=== Problem ===
Copy the rows below word for word, from the line with "Screen dimensions: 1441x840" down to the line with "Looking at the", both lines included. Leave the pictures out.

(Recorded data)
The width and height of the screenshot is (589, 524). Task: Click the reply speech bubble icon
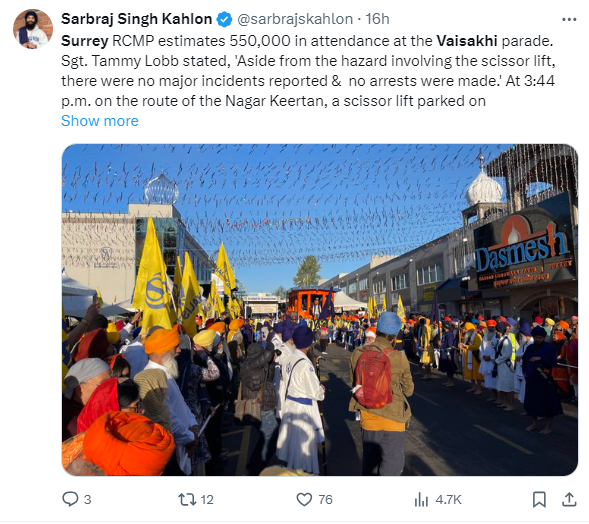pyautogui.click(x=70, y=499)
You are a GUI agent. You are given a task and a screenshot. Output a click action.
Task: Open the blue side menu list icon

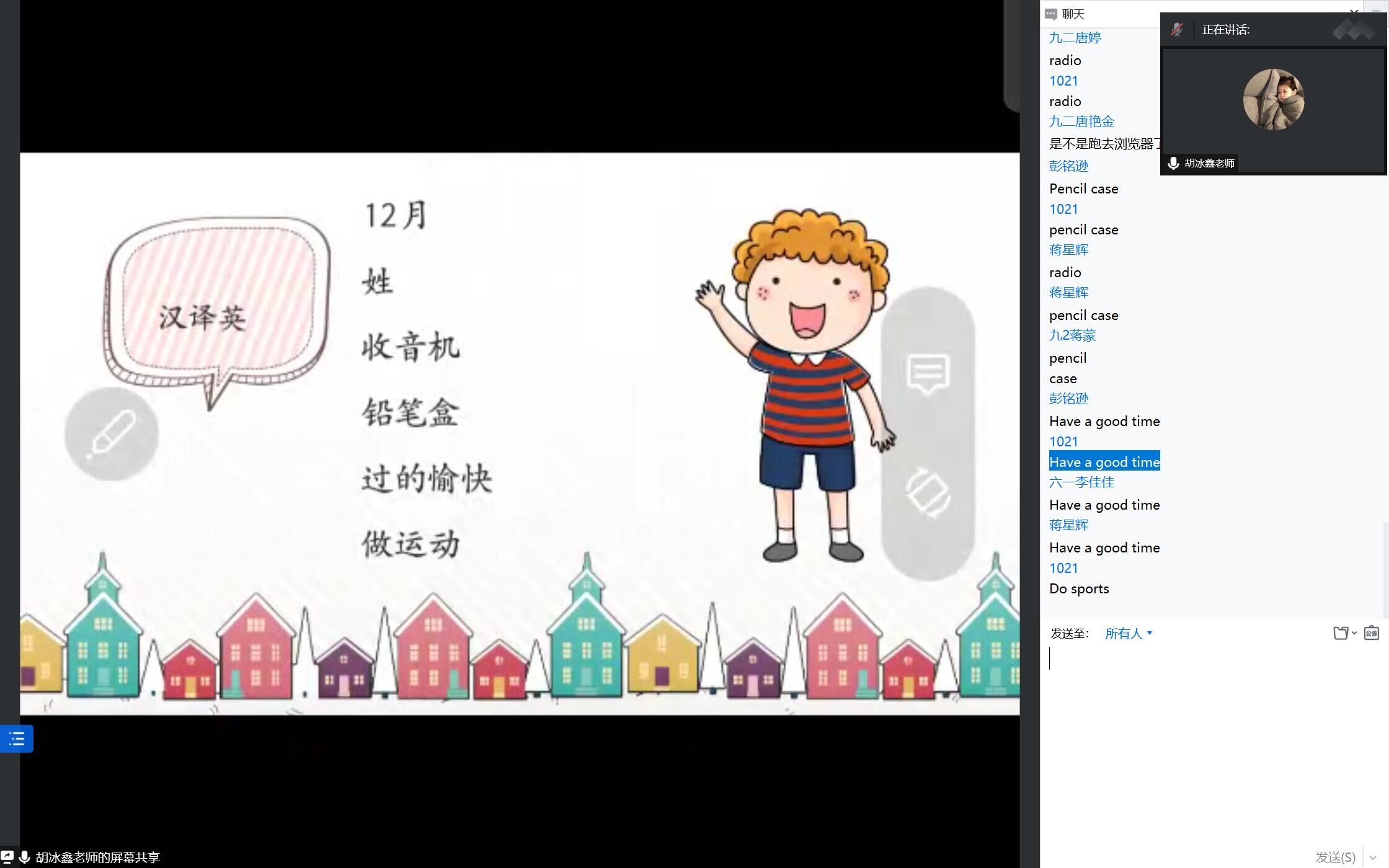click(17, 738)
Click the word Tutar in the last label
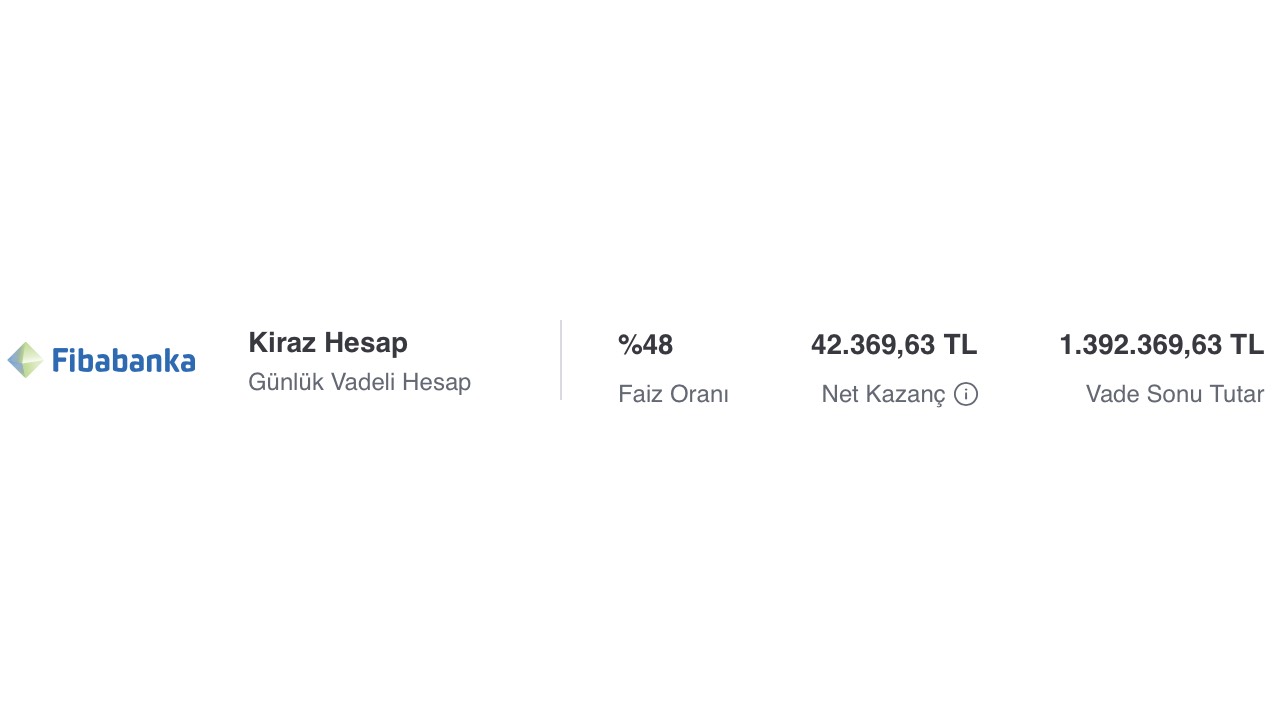 click(1236, 394)
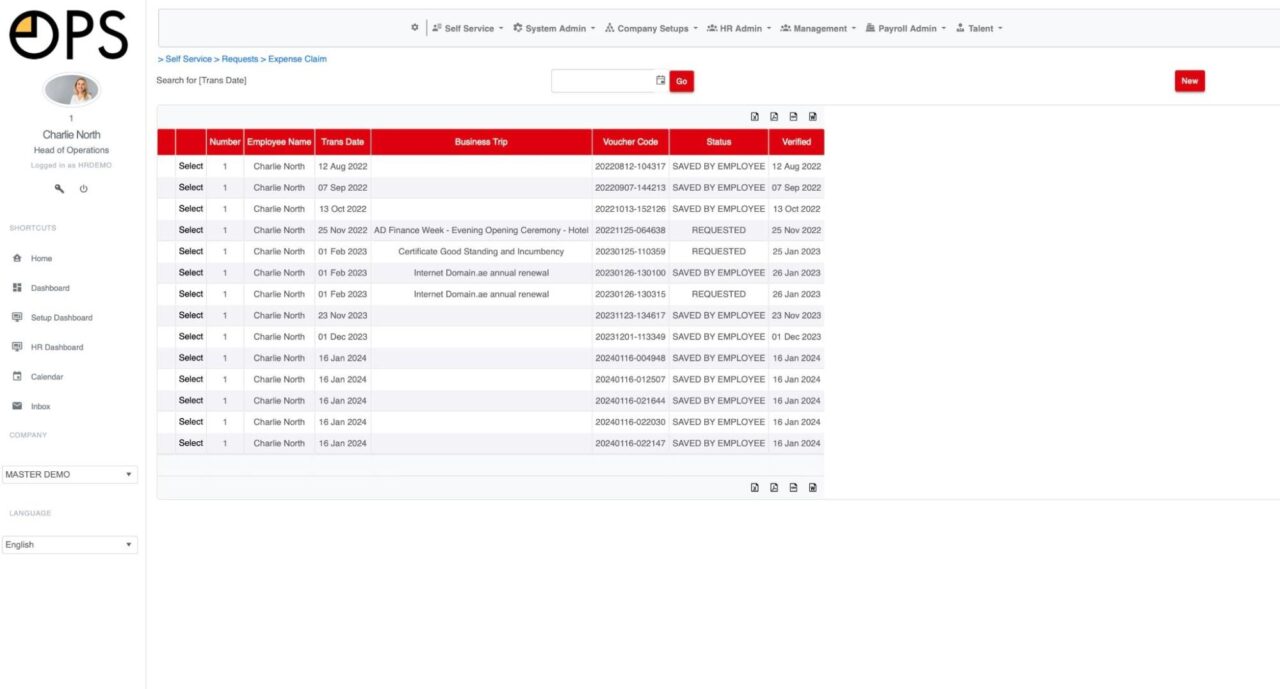Click the wrench settings icon under profile
1280x689 pixels.
click(58, 188)
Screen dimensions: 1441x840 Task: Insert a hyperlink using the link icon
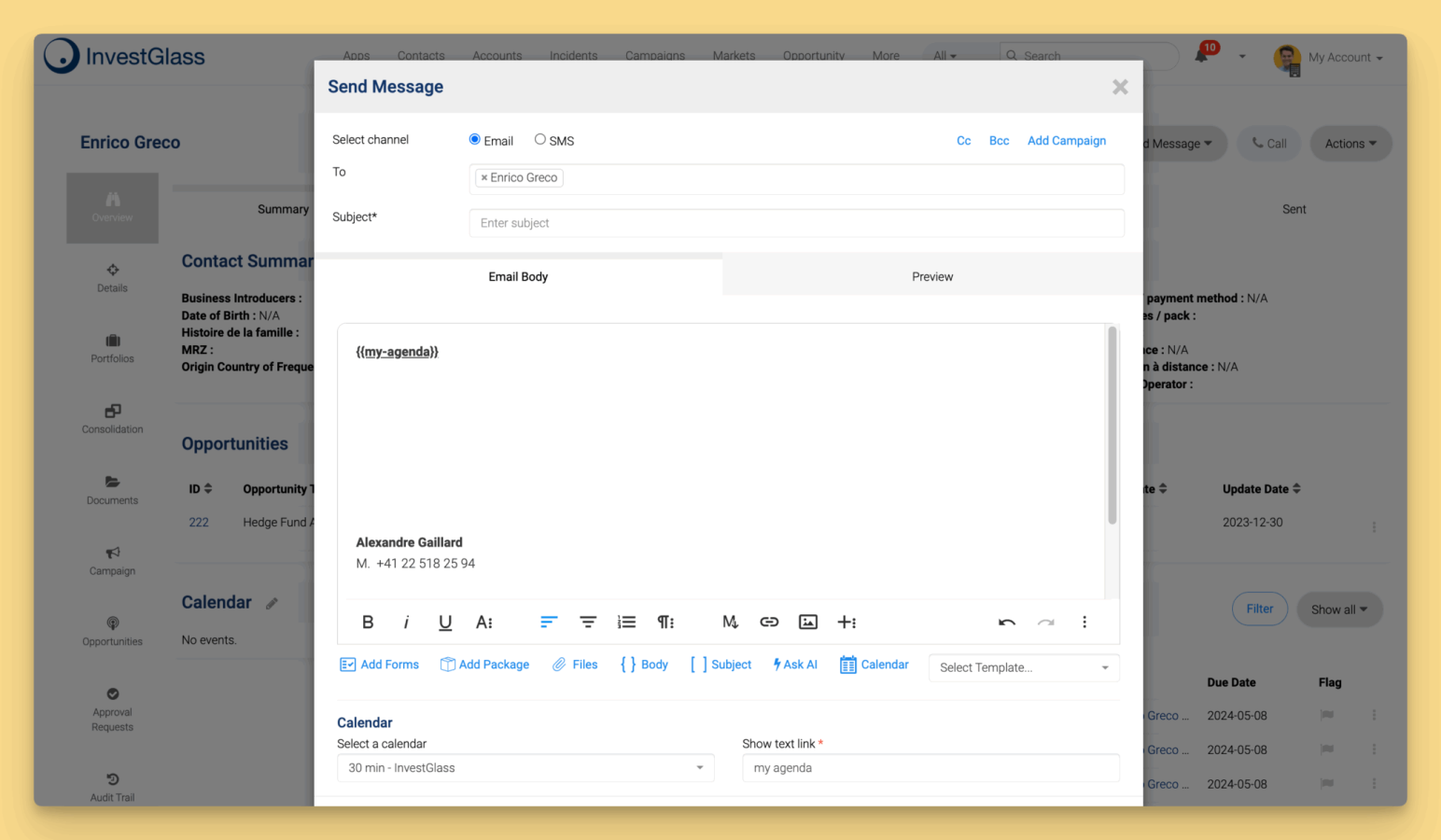pos(769,623)
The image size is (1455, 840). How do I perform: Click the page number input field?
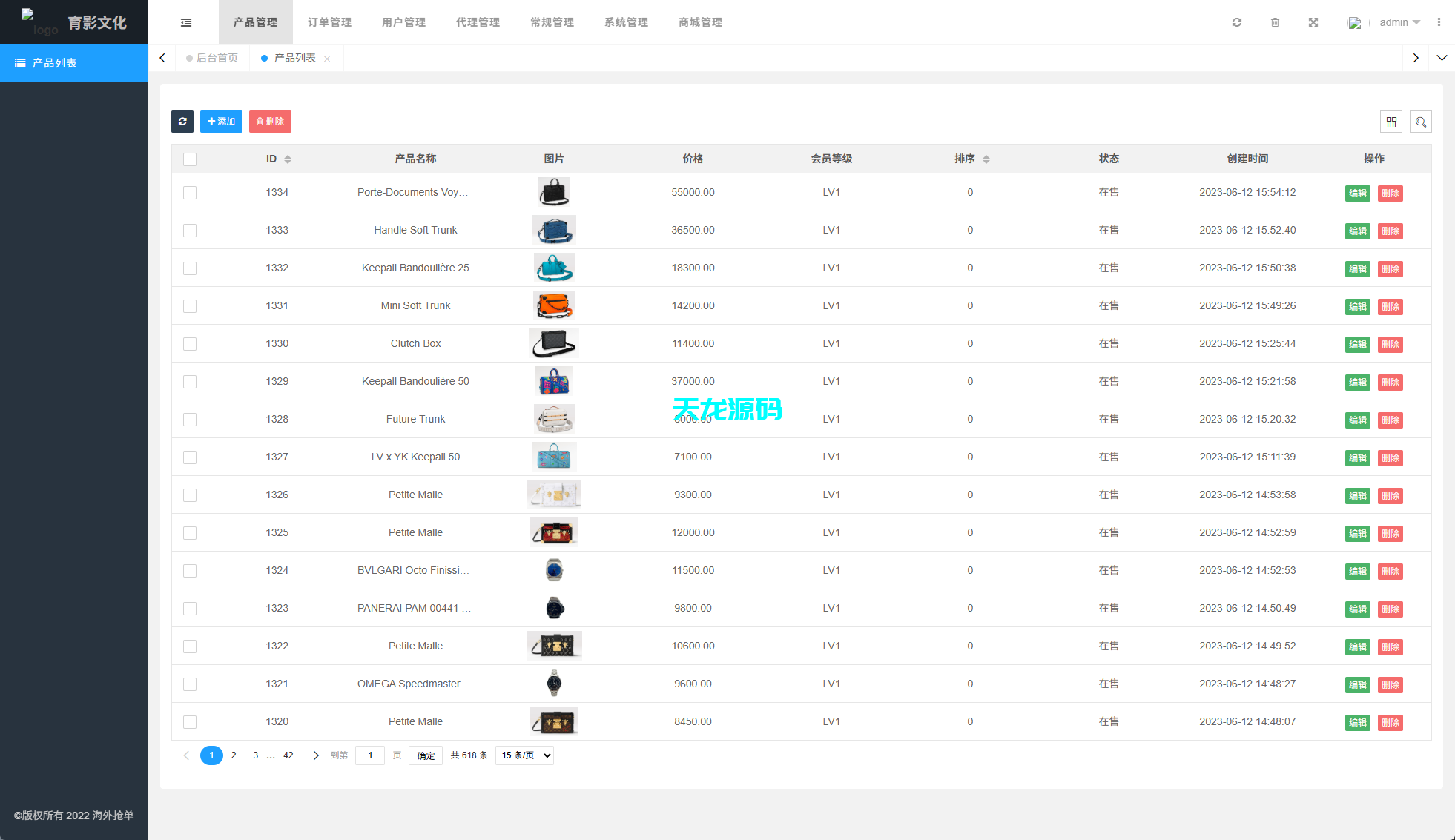(x=370, y=755)
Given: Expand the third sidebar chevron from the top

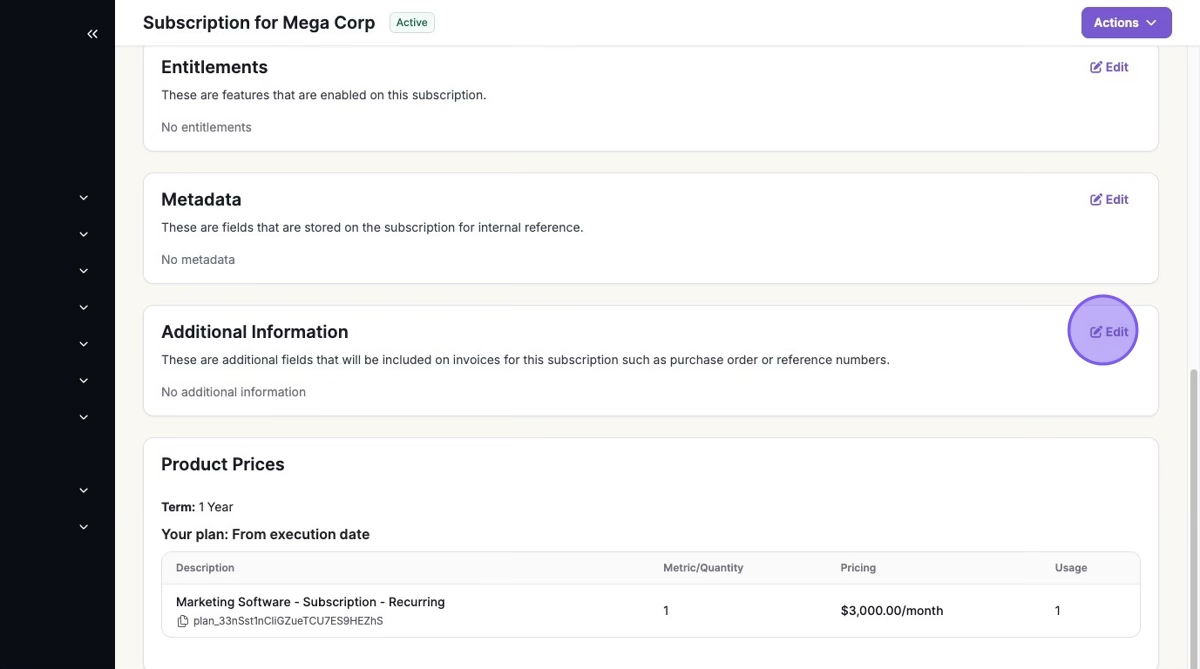Looking at the screenshot, I should [84, 271].
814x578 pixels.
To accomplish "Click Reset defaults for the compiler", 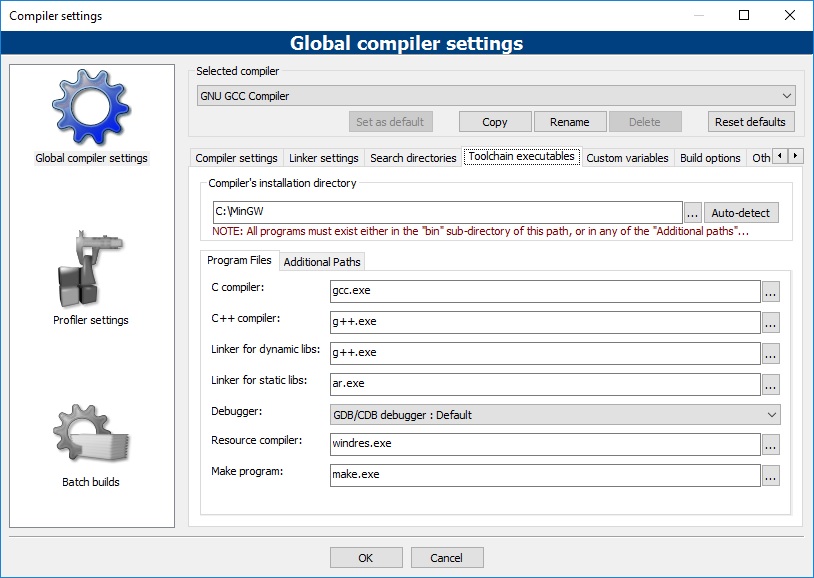I will [749, 121].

=== Task output ===
Screen dimensions: 1441x840 Task: Insert a hyperlink using the link icon
pos(769,623)
The image size is (1455, 840). How do I perform: Click the page number input field?
(x=370, y=755)
Given: Expand the third sidebar chevron from the top

Looking at the screenshot, I should [84, 271].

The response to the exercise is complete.